Methods and results: We included out-of-hospital cardiac arrest patients in the Resuscitation Outcomes Consortium Epistry-Cardiac Arrest who suffered arrest between December 2005 and June 2007, presented with a shockable rhythm (ventricular fibrillation or pulseless ventricular tachycardia), and had cardiopulmonary resuscitation process data for at least 1 shock (n=815). We used multivariable logistic regression to determine the association between survival and perishock pauses. In an analysis adjusted for Utstein predictors of survival, the odds of survival were significantly lower for patients with preshock pause ≥20 seconds (odds ratio, 0.47; 95% confidence interval, 0.27 to 0.82) and perishock pause ≥40 seconds (odds ratio, 0.54; 95% confidence interval, 0.31 to 0.97) compared with patients with preshock pause <10 seconds and perishock pause <20 seconds. Postshock pause was not independently associated with a significant change in the odds of survival. Log-linear modeling depicted a decrease in survival to hospital discharge of 18% and 14% for every 5-second increase in both preshock and perishock pause interval (up to 40 and 50 seconds, respectively), with no significant association noted with changes in the postshock pause interval.

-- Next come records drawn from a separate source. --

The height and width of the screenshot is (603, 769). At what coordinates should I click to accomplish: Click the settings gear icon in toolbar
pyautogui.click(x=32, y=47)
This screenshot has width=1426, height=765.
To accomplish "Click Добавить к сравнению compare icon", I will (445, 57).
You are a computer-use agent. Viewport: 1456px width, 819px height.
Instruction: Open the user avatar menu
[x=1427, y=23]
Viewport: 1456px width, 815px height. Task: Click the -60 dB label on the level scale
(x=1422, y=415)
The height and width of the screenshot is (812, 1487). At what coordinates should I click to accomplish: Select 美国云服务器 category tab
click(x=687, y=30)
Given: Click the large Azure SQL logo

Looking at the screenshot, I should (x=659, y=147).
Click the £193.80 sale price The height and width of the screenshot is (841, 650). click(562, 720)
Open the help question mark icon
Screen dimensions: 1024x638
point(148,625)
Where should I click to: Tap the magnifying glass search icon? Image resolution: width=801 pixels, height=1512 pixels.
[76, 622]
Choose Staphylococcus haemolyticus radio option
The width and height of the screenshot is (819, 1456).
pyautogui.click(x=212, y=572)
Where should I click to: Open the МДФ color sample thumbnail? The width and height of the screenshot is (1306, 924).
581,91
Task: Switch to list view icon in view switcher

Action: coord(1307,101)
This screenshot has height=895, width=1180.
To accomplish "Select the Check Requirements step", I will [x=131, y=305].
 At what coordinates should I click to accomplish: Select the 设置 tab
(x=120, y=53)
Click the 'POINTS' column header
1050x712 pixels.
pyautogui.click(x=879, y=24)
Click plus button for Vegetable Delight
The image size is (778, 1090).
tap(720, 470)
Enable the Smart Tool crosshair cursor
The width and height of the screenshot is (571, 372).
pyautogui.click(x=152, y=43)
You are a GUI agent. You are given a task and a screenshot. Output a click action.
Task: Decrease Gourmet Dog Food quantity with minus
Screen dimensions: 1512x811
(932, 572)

Conclusions: In patients with cardiac arrest presenting in a shockable rhythm, longer perishock and preshock pauses were independently associated with a decrease in survival to hospital discharge. The impact of preshock pause on survival suggests that refinement of automatic defibrillator software and paramedic education to minimize preshock pause delays may have a significant impact on survival.

Figures

Figure 1
Figure 1
Diagram of Pre-, Post- and Peri-shock pause Pre-shock pause of 10 seconds, Post-Shock pause of 2.3 seconds and Peri-shock pause of 12.3 seconds depicted in impedance channel of CPR process file.
Figure 2
Figure 2
Study cohort and exclusions VT/VF indicates ventricular tachycardia/ventricular fibrillation: ECG, electrocardiogram; PEA, pulseless electrical activity
Figure 3
Figure 3
Plot of Average Peri-Shock Pause Intervals by Shock Number Defibrillation delivery classifications: Manual – defibrillating shock delivered by a manual defibrillator or a defibrillator with automatic capabilities set to manual mode, wherein the timing of shock delivery is fully operator dependent; AED – defibrillating shock delivered by an Automated External Defibrillator (AED) requiring a minimum analytical period prior to shock delivery.